Sierra Leoneans crowded polling stations to vote on Saturday, saying they wanted to elect leaders who would bring prosperity to the poor, conflict-scarred West African state after a decade of recovery from civil war.
The presidential and parliamentary polls, the third held since the end of the 1991-2002 conflict, pit President Ernest Bai Koroma and his ruling All People's Congress (APC) against challenger Julius Maada Bio, a former junta leader who represents the Sierra Leone People's Party (SLPP).
Voters clutching plastic electoral cards jostled outside polling stations set up in schools and other public buildings in the steamy seaside capital Freetown and across the nation.
"I want to vote early and go back to my house. I want to go and sit down and listen to what is happening in the country," said Mariama Khellah, an unemployed 37-year old, as she waited outside St Luke's Primary School in western Freetown.
The elections are being held amid rising expectations foreign-run iron ore mining and oil developments can start lifting Sierra Leone's 5.5 million people out of poverty and help the country shed its image as a "blood diamonds" battleground for rebels and child soldiers.
The vote is expected to be close. Former insurance executive Koroma, 59, who wrested the presidency from the SLPP in a hotly disputed 2007 vote, is considered the narrow favourite, above Bio, a 48-year-old retired army brigadier who was involved in two military takeovers in the turbulent 1990s.
To win outright, a candidate must gain 55 percent of the vote and the race may well go to a second round.
"I think the whole world is looking at Sierra Leone at the moment," said Jens Anders Toyberg-Frandzen, the United Nations envoy to the country. He called the vote "a turning point in manifesting that Sierra Leone has graduated from a post-conflict country to one that is now on the path to development."
The elections in the former British colony will be one of the most closely observed in Africa this year by monitors from the European Union, the Commonwealth and the African Union.
With rivalry between the APC and the SLPP running high, there are concerns a close result could ignite violence, although the election campaign saw only minor scuffles.
"Compared with our worst fears, it's been pretty good," said the EU's chief election observer, Richard Howitt.
At stake is the opportunity to oversee millions of dollars of investment in the aid-dependent country's resources that include gold and diamonds, oil and iron ore.
BALLOTS NOT BULLETS
Iron ore shipments by British companies African Minerals and London Mining are expected to buoy the economy to 20 percent growth this year - below original forecasts of more than 50 percent but still one of the highest growth rates on the planet.
Doubts remain over whether the election winner can root out the graft from Sierra Leone's patronage-driven politics, fairly distribute the mineral wealth and unite the war-scarred society over tribal and political divisions.

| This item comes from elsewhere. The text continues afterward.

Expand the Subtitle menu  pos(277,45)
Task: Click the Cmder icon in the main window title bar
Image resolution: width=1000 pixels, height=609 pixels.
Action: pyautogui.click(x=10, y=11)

In the electoral propaganda battle waged in Freetown's pot-holed streets, APC billboards have sought to emphasise Koroma's performance over the last five years in building new roads, improving the power supply and bringing in foreign investors.
"De Pa Dea Woke (The Father is working)" proclaims one pro-Koroma billboard in the local Krio language, while another assures voters the president's "Action Pass Intention".
SLPP posters hail Bio as a "Father of Democracy". His supporters point to his role in handing over to civilian rule more than a decade ago and rebuff accusations from critics who question his military past and democratic credentials.
Although ethnic allegiances still shape Sierra Leone's electoral landscape - Koroma's APC draws support from the Temne and Limba peoples of the north, while the Mende of the south and east traditionally vote SLPP - both candidates face pressure to convert the mineral riches into jobs and improved livelihoods.
But a strong consensus also exists among voters that Sierra Leone must never be allowed to fall back into the violence of the brutal 1991-2002 war, when thousands of civilians had their limbs hacked off by drugged-up bush fighters.
"People are getting aware. People are no more interested in violence," said Alimany Barrie, a 45-year-old army corporal, as he lined up to vote in Freetown in civilian clothes.
"They have seen that the power of development is through the ballot box, not the bullet," he said.
Soldiers in crisp new green camouflage and floppy bush hats joined police in trying to control the impatient, shoving lines of voters, some of whom had waited through the night.
At one polling station in the capital's Cardiff Primary School, Fafata Kamara was squeezed in a crammed line of voters snaking down a dirt road, many women wearing colourful wraps and headscarves and carrying babies on their backs. "Let us have good leaders to develop the country," she said.